## Stored data
□ □ □

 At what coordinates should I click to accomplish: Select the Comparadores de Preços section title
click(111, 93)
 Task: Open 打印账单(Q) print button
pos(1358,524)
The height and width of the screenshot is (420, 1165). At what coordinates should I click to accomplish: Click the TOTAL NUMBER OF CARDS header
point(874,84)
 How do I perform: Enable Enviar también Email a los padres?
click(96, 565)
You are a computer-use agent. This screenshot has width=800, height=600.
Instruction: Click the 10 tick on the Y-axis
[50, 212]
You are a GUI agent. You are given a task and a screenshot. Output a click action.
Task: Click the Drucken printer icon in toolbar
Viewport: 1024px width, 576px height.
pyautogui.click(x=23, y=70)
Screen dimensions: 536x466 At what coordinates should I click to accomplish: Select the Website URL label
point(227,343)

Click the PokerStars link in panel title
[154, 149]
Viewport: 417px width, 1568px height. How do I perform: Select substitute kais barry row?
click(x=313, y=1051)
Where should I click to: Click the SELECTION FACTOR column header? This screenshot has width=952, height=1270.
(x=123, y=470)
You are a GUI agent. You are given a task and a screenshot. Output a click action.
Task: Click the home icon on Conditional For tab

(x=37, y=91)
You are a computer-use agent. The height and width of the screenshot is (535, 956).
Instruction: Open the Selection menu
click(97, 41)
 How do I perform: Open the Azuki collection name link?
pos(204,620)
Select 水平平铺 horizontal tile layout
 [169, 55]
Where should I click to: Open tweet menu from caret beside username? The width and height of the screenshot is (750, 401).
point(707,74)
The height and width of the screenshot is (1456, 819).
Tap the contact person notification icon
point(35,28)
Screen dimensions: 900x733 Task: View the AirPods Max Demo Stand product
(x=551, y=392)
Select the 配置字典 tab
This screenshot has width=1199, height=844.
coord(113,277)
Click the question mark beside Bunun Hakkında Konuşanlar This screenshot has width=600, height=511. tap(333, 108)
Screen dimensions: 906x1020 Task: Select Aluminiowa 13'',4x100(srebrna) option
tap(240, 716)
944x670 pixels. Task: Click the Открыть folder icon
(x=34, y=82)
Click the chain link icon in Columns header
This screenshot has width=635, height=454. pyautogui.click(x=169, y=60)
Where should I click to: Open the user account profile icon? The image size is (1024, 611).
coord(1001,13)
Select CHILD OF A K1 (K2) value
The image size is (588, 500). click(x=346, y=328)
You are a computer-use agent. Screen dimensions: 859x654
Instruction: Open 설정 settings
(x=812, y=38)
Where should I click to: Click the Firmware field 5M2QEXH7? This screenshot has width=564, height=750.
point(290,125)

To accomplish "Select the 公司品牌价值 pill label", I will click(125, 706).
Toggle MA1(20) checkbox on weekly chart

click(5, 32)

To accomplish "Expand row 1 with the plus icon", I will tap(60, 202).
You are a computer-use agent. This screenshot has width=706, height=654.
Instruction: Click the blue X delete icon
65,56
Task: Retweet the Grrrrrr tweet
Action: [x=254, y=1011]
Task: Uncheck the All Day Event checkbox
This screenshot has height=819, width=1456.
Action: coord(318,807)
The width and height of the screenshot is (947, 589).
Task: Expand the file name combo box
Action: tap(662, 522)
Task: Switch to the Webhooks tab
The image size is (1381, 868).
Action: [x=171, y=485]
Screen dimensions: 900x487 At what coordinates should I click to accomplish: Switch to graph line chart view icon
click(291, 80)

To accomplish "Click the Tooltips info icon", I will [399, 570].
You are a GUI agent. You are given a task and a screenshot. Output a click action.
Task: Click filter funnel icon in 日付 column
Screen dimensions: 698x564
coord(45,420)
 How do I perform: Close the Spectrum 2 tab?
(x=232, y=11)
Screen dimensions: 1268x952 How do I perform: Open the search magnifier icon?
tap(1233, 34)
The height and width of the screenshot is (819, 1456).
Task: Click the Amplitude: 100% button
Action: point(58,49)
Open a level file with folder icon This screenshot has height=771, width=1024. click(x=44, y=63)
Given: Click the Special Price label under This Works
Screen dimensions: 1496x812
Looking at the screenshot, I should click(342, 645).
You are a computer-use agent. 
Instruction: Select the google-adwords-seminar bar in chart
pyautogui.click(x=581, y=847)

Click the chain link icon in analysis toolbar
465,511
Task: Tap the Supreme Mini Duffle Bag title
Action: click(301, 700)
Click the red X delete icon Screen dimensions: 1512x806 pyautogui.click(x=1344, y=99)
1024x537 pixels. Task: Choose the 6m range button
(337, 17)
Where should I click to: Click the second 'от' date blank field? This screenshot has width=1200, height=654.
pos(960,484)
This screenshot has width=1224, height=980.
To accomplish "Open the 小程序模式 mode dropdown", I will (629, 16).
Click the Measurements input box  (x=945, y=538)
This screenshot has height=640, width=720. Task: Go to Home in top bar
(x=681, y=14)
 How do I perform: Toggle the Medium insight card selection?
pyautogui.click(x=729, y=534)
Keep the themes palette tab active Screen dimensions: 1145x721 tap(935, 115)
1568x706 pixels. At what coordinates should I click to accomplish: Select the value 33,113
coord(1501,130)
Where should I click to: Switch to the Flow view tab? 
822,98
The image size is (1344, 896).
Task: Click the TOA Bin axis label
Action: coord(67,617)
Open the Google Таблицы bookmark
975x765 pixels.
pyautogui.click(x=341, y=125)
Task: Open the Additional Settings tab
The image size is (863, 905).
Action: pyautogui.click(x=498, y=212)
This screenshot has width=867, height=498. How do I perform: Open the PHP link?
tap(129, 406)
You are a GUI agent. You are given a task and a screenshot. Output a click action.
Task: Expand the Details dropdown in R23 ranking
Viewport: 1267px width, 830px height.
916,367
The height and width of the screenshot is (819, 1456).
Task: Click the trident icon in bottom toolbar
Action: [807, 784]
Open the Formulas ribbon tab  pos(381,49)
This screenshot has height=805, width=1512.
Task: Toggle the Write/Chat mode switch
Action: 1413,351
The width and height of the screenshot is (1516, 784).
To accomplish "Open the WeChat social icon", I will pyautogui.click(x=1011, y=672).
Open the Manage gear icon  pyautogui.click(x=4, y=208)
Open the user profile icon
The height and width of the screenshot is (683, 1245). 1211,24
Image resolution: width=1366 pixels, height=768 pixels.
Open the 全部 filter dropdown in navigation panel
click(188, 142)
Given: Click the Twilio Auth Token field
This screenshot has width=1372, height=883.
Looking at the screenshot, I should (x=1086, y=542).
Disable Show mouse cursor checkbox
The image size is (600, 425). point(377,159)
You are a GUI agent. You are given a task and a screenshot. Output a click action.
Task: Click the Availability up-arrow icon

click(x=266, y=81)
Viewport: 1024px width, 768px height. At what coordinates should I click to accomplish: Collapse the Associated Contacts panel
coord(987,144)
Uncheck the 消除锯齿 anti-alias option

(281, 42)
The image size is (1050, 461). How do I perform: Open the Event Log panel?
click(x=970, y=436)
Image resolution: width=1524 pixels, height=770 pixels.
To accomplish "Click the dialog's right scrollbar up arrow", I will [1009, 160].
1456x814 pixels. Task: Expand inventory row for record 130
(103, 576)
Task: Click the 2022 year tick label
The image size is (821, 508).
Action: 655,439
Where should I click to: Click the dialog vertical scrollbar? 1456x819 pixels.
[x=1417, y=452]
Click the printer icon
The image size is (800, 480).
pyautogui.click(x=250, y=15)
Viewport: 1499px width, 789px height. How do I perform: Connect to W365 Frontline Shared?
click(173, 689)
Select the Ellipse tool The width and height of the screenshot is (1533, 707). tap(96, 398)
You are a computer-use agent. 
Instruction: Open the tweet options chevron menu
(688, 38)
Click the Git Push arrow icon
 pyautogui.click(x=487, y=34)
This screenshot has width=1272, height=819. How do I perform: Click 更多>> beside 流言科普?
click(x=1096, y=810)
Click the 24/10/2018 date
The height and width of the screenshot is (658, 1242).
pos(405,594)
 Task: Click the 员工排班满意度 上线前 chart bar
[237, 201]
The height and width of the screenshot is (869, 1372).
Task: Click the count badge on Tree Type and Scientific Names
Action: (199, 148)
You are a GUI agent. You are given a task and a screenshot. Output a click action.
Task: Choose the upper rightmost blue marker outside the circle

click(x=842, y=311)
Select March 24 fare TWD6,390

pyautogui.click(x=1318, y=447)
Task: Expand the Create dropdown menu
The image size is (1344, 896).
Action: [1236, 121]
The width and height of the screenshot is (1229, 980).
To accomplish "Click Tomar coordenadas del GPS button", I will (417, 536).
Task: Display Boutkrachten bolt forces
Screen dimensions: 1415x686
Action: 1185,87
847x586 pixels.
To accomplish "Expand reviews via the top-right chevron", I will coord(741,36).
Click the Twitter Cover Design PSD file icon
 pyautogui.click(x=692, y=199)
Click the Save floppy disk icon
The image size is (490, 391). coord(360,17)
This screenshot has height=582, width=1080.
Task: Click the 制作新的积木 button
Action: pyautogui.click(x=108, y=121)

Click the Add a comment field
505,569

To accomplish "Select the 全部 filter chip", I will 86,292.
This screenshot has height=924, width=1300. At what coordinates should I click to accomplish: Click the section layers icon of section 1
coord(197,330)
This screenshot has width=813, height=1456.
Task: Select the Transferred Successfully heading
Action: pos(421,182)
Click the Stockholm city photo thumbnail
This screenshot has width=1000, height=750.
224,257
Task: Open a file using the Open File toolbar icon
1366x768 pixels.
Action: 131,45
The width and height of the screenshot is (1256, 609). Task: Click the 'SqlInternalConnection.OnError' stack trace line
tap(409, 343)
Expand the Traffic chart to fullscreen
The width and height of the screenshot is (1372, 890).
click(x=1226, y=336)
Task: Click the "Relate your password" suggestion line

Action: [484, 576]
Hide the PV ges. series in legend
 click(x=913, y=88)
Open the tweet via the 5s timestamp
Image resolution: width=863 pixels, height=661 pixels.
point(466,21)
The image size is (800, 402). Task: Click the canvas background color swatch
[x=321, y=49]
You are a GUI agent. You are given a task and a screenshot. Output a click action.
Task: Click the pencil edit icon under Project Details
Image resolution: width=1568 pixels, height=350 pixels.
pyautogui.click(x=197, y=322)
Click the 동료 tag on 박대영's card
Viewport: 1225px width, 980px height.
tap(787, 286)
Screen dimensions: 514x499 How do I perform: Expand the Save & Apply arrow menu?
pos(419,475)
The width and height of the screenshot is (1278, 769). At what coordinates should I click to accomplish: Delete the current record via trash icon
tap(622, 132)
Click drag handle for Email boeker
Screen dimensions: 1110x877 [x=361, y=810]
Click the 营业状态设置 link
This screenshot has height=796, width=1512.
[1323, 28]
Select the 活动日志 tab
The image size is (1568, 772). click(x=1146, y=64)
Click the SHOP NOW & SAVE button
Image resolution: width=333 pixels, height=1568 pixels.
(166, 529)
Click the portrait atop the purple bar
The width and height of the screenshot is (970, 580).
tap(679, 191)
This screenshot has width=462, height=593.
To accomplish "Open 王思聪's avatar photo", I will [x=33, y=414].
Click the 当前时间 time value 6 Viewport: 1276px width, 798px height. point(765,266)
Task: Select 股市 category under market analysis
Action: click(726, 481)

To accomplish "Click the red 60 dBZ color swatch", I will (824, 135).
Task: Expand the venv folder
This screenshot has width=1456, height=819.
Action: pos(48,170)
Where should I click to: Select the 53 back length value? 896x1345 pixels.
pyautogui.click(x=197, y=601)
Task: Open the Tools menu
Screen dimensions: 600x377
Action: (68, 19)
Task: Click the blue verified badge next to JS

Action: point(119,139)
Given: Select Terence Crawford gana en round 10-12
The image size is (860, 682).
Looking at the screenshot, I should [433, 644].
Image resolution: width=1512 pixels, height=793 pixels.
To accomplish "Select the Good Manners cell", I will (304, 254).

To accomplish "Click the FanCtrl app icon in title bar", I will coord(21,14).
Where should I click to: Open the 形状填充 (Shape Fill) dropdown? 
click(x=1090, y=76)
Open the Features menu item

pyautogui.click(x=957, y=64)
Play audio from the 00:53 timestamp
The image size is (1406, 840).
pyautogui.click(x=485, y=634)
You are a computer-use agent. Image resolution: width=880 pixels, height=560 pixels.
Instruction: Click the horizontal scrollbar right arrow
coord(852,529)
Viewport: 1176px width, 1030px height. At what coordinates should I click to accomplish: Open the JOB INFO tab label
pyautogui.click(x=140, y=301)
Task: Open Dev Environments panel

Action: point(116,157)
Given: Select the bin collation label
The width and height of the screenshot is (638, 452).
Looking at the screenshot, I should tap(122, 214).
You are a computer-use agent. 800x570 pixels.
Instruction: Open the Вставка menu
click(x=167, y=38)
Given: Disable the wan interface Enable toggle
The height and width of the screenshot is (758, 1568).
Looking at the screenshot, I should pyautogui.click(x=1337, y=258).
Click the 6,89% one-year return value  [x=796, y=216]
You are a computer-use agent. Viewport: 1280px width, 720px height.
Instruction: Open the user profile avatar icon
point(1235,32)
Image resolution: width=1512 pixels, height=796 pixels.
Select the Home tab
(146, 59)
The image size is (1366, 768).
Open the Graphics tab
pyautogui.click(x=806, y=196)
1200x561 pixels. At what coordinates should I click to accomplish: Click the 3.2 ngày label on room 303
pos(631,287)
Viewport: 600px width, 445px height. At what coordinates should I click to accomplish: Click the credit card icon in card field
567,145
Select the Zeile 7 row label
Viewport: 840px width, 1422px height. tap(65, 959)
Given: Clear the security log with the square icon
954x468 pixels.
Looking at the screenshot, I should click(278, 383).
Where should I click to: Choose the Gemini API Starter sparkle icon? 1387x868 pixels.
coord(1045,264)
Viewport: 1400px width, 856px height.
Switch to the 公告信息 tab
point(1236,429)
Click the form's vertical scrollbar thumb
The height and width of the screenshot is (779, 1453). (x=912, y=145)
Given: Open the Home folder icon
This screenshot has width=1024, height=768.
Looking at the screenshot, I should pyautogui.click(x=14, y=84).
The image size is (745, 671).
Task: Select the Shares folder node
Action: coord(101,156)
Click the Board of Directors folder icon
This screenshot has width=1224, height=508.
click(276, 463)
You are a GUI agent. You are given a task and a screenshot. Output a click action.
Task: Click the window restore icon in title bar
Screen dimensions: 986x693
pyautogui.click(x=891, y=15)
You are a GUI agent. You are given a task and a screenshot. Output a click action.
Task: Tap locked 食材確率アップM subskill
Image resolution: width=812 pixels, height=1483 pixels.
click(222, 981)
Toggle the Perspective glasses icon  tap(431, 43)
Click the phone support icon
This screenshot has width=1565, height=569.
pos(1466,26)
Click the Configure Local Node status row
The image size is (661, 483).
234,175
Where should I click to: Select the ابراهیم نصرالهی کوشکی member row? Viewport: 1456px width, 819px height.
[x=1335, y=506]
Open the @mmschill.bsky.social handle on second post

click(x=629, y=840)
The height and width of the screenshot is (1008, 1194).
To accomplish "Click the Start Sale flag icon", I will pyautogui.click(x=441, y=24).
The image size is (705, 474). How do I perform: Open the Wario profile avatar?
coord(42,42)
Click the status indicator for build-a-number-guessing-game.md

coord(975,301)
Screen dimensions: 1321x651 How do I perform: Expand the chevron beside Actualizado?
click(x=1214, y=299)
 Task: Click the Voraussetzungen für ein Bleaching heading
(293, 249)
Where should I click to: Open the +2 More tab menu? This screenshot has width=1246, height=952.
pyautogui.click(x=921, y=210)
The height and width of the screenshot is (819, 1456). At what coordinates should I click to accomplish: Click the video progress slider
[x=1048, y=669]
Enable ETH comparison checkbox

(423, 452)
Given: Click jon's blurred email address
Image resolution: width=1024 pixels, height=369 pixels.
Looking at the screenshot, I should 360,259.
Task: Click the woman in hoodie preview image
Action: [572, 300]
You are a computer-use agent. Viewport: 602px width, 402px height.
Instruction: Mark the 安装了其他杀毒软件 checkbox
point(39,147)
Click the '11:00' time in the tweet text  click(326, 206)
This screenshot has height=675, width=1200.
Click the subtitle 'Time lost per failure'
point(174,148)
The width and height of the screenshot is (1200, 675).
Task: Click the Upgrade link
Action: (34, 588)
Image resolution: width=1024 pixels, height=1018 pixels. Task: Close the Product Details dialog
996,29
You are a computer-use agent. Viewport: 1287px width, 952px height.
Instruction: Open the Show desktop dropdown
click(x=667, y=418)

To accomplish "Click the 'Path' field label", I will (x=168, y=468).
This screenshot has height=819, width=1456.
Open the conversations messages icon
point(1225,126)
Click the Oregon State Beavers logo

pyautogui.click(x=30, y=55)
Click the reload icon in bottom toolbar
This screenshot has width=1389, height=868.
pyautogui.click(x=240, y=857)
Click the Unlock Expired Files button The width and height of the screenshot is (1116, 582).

□ □ □

## WHAT NEEDS TO BE DONE
Reproduce, unchanged, the lines of the material from the line containing "The width and height of the screenshot is (1278, 769)." through the line containing "Action: click(726, 481)".

## THE ANSWER
The width and height of the screenshot is (1278, 769). At what coordinates should I click to accomplish: Delete the current record via trash icon
tap(622, 132)
Click drag handle for Email boeker
Screen dimensions: 1110x877 [x=361, y=810]
Click the 营业状态设置 link
This screenshot has height=796, width=1512.
[1323, 28]
Select the 活动日志 tab
The image size is (1568, 772). click(x=1146, y=64)
Click the SHOP NOW & SAVE button
Image resolution: width=333 pixels, height=1568 pixels.
(166, 529)
Click the portrait atop the purple bar
The width and height of the screenshot is (970, 580).
tap(679, 191)
This screenshot has width=462, height=593.
To accomplish "Open 王思聪's avatar photo", I will [x=33, y=414].
Click the 当前时间 time value 6 Viewport: 1276px width, 798px height. point(765,266)
Task: Select 股市 category under market analysis
Action: click(726, 481)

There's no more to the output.